Indian Supreme Court: Ruling might overturn anti-LGBT law

Protest against Section 377 in Sangli, India (Aarthi Pai photo via Orinam)
Protest in 2014 against Section 377 in Sangli, India (Aarthi Pai photo via Orinam)

India’s Supreme Court has raised hopes that it might overturn its 2013 ruling that reinstated the country’s anti-homosexuality law. But the court’s phrasing sounded like a warning that the court doesn’t want to overturn the law.

Supreme Court of India (Photo courtesy of Wikipedia)
Supreme Court of India (Photo courtesy of Wikipedia)

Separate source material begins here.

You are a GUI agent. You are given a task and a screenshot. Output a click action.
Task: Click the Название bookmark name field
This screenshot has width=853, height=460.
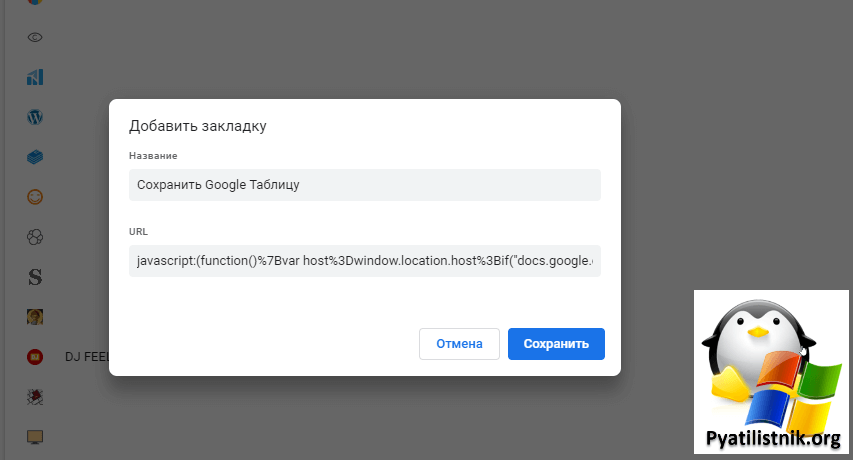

The court warned that if it declares privacy to be a fundamental right — an issue that it is currently debating — that could lead to a renewed, stronger legal challenge to the 2013 ruling that reinstated the anti-homosexuality law, Section 377 of the Penal Code, which dates back to British colonial times.

The court’s statement was widely reported in India, including in these articles:

This is an excerpt from coverage in CNN-News 18:

Right to Privacy: SC Indicates it May Re-look Homosexuality Judgment

A nine-judge bench, led by Chief Justice of India J S Khehar, observed that sexual orientation was a matter of privacy and if the court were to hold privacy as a fundamental right, then the 2013 judgment against homosexuality would be susceptible to a fresh legal challenge.

J S Khehar, chief justice of the Supreme Court of India. (Photo courtesy of The Times of India)
J S Khehar, chief justice of the Supreme Court of India. (Photo courtesy of The Times of India)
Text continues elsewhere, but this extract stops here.